---------- Provided passage

The boys over at The Horror Fried Podcast recently covered the 1981 film debut of Eric Weston, Evilspeak. It's brand new to me but take 2 minutes to watch the trailer and I think you'll be as intrigued as I am... Clint Howard conjures a demon from his Tandy TRS-80 to seek revenge on his bullying classmates. If you wanna spoil a bit of it for yourself (like I did), you can watch the conjuring scene. It's like a prophetic, satanic, ChatGPT run through a terminal emulator.. and it's good.
The Wikipedia entry for it reveals that it was banned in the UK (TIL "video nasty") and praised by Anton LaVey. Amusing facts all around.
I was recently introduced to Venjent, a DJ / musician / drum-n-bass enthusiast. I suggest an Instagram deep dive but anywhere you start is a good place.
Reps. Rashida Tlaib and Jamaal Bowman recently sponsored and officially introduced the Living Wage for Musicians Act, aka Artist Compensation Royalty Fund (fka H.Con.Res.102). The legalese of the resolution may be hard to parse through but accompany announcement summarizes it fairly well:
The Living Wage for Musicians Act would create a new streaming royalty, with the aim to compensate artists and musicians more fairly at a penny per stream when their music plays on streaming services. Currently, musicians make tiny fractions of a penny per stream, while streaming has grown to represent 84% of recorded music industry revenue in the U.S. Spotify, the world’s largest streaming service, pays rights-holders an average per-stream royalty of $0.003, which means it takes artists more than 800,000 monthly streams to equal a full-time $15/hour job.

--------------------
---------- Data shown

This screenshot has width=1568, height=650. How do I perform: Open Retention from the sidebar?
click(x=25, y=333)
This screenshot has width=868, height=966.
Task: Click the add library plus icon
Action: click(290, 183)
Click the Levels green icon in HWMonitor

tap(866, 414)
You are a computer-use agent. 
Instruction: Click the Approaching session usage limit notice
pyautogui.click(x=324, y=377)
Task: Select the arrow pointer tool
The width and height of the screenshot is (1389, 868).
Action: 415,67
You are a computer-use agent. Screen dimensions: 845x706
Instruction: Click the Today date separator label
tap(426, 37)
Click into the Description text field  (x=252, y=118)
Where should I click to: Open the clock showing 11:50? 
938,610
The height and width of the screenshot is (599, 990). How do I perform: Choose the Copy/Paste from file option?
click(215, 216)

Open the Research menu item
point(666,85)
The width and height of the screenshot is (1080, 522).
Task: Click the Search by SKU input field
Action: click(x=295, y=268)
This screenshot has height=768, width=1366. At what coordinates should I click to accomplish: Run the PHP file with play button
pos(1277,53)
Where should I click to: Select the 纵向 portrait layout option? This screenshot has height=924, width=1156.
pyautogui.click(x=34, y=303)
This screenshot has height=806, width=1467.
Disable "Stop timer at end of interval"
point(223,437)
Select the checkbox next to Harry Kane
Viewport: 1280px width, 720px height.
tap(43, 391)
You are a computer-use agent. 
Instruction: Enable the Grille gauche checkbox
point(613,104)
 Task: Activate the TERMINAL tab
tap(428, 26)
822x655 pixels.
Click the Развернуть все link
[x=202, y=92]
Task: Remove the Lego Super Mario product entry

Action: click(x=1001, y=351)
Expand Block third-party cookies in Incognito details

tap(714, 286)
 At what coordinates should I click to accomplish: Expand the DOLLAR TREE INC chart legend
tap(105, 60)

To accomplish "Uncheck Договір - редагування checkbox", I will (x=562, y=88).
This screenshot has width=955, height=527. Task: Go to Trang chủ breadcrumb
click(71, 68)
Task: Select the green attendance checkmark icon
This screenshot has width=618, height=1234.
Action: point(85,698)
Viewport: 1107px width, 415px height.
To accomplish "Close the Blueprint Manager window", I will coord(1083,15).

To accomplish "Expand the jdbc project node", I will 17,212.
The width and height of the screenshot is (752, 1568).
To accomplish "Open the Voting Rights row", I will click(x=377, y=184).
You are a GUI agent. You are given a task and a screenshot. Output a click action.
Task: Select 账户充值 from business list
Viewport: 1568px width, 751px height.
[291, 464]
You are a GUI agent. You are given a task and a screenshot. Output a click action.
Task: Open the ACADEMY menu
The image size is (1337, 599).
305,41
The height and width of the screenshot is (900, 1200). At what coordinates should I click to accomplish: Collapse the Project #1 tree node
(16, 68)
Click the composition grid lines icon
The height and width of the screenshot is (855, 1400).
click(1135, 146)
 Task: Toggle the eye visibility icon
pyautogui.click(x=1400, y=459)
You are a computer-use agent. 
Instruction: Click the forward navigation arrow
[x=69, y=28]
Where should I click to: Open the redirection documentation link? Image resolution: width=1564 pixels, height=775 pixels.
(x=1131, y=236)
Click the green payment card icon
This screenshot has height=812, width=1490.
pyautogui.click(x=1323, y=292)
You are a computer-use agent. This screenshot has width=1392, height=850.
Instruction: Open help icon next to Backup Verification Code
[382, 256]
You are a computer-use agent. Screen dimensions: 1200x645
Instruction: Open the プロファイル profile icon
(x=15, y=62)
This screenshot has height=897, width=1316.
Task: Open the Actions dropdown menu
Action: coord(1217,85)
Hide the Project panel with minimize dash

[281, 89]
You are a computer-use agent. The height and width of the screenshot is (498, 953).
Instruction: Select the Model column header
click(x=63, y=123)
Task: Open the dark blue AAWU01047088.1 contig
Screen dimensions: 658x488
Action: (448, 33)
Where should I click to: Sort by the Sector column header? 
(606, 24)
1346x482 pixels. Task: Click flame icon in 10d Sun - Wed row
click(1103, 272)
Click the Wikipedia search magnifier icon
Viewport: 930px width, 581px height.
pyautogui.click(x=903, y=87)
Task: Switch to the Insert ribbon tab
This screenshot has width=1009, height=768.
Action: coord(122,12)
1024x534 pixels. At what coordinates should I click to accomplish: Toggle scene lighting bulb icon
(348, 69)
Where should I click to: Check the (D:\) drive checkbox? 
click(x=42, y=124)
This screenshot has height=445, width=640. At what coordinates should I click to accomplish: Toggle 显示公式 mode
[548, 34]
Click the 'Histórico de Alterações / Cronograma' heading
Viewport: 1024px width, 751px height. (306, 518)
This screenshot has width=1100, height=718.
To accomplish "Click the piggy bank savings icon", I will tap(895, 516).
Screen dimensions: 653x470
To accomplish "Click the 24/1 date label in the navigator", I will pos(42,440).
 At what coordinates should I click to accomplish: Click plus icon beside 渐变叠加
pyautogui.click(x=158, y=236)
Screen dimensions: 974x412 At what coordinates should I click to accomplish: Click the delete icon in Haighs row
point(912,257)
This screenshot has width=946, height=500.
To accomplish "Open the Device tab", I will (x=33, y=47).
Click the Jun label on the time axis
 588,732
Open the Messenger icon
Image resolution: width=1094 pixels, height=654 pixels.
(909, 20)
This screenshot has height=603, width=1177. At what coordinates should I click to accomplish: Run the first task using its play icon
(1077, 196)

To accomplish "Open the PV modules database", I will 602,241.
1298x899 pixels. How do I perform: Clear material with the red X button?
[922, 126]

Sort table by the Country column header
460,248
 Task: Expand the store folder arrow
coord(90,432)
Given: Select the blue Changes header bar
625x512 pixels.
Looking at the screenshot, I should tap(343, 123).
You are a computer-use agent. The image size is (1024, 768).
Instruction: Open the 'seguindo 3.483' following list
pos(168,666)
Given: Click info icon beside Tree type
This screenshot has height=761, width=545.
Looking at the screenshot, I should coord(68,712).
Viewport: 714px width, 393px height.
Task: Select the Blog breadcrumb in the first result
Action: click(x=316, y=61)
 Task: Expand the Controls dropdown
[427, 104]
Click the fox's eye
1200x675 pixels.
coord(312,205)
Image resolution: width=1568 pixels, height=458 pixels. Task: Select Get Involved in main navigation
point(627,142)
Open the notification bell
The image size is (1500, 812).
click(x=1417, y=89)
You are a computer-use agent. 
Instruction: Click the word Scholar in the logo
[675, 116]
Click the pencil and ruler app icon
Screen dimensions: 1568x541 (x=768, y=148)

--------------------

Task to complete
Carry on the blog post about Evilspeak, Venjent and the Living Wage for Musicians Act, starting right after its final sentence.

Written response
A bit more discretely put, it collects money from music platforms and then has a third party service pay out those funds, bypassing labels. The intent is to ensure that streaming services are paying musicians a fair wage, which public sentiment all agrees they are not. The resolution does include a payout cap per artist per month to ensure the funds are spread out more equally and the payouts are based on actual streams played, not just having music available on a DSP.
There's lots of lively discourse on Reddit of course - which I recommend reading. For the most part, they feel the bill is misguided at best and total trash at worst. They don't propose alternatives but, hey, Reddit gonna Reddit.
Of course, if this passes and the tax is applied to DSPs, they will simply pass that cost along to consumers, increasing the cost of subscriptions. Personally, I don't think $15/mo (or more!) is too expensive for access to the wealth of music that is available but I can understand how others would disagree.
It's not a simple topic and I'm sure the resolution has its flaws. However, it's more than anyone else has done recently and I'm glad to see the conversation moving forward. You can help by signing the petition of support and then contacting your representative to tell them you support it. The UMAW site makes both extremely simple, please go for it.
Excellent read on the history of Kickstarter and, more specifically, the pivot to crypto that came with an investment from a16z. The article gives plenty of reasons to wince at their growth pains but, quite frankly, running a successful business is very hard. I've known a handful of folks that have worked there and I've always respected it as an outsider looking in, even when it was disappointing to see them not keep up with competitors.
No shade from my end being thrown towards them, it's just a fascinating read.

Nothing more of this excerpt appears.